Verhouding tussen RLI en andere instanties

De leden van de PvdA-fractie verzoeken een overzicht te geven van instanties die op het werkterrein van de RLI actief zijn (inclusief het Planbureau voor de Leefomgeving en ambtelijke kenniskamers) en verzoeken daarbij aan te geven hoe de werkzaamheden van deze instanties zich verhouden tot de werkzaamheden van de RLI (verbinding met overige kennis- en adviesinfrastructuur). Graag ontvangen deze leden in dat kader een toelichting op de specifieke functie(s) die de regering ziet weggelegd voor de RLI in deze kennisinfrastructuur.

Kennisinstanties op het werkterrein van de RLI kunnen worden onderverdeeld in wetenschappelijke instituten die gelieerd zijn aan de universiteiten, kennisinstituten die programmatisch veel beleidsondersteunend, toegepast wetenschappelijk en valoriserend onderzoek uitvoeren voor de ministeries, zoals RIVM, TNO/GTI’s, ECN en de planbureaus (met name het Planbureau voor de Leefomgeving). Het verschil tussen de RLI en deze kennisinstituten is dat de RLI als adviesraad op basis van ontwikkelde kennis – o.a. voortgekomen uit deze kennisinstituten – nieuwe inzichten destilleert op basis van de brede wetenschappelijke en politiek-bestuurlijke ervaring binnen de raad en met het uit te brengen advies het palet aan handelingsperspectieven voor kabinet en parlement vergroot.

De kenniskamers zijn geen instituten, maar van de ambtelijke top van departementen met vertegenwoordigers van de belangrijkste kennisinstituten om de vraagarticulatie vanuit de departementen te bevorderen.

De leden van de PvdA-fractie vragen of het kabinet de constatering van de Raad van State deelt, dat de verbinding tussen adviescolleges en vraagzijde (regering en parlement) verbeterd dient te worden ten behoeve van meer bruikbare adviezen in de politieke besluitvorming. En zo ja, op welke wijze dit in de werkwijze van de RLI tot uiting komt.

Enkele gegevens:
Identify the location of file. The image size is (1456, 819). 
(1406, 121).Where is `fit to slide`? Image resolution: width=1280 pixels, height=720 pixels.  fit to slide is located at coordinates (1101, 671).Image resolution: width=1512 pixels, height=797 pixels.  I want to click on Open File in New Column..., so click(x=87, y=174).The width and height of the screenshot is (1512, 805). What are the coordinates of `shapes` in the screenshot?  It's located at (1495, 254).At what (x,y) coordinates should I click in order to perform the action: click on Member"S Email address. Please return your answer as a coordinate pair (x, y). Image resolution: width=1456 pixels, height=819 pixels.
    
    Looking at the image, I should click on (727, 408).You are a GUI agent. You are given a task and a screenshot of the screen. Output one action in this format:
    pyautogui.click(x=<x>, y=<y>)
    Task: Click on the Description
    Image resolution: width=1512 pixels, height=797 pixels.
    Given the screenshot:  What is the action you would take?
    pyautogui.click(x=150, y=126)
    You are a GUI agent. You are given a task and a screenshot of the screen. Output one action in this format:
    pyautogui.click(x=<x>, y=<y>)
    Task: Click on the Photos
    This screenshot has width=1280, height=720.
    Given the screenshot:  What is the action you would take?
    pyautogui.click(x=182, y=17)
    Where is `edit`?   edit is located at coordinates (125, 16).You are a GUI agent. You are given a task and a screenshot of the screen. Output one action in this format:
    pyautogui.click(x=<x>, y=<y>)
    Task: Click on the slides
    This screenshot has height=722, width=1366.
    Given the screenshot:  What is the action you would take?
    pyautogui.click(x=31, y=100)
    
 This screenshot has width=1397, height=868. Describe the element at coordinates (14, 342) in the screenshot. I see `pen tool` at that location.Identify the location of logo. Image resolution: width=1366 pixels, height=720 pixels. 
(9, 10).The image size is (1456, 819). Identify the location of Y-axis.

JOUW OPDRACHT: Neem uit de tekst over de RLI alles over vanaf "Kennisinstanties op het" tot en met "en parlement vergroot.", en noem daarbij "adviesraad" voortaan "adviescollege".

ANTWOORD HIERONDER:
Kennisinstanties op het werkterrein van de RLI kunnen worden onderverdeeld in wetenschappelijke instituten die gelieerd zijn aan de universiteiten, kennisinstituten die programmatisch veel beleidsondersteunend, toegepast wetenschappelijk en valoriserend onderzoek uitvoeren voor de ministeries, zoals RIVM, TNO/GTI’s, ECN en de planbureaus (met name het Planbureau voor de Leefomgeving). Het verschil tussen de RLI en deze kennisinstituten is dat de RLI als adviescollege op basis van ontwikkelde kennis – o.a. voortgekomen uit deze kennisinstituten – nieuwe inzichten destilleert op basis van de brede wetenschappelijke en politiek-bestuurlijke ervaring binnen de raad en met het uit te brengen advies het palet aan handelingsperspectieven voor kabinet en parlement vergroot.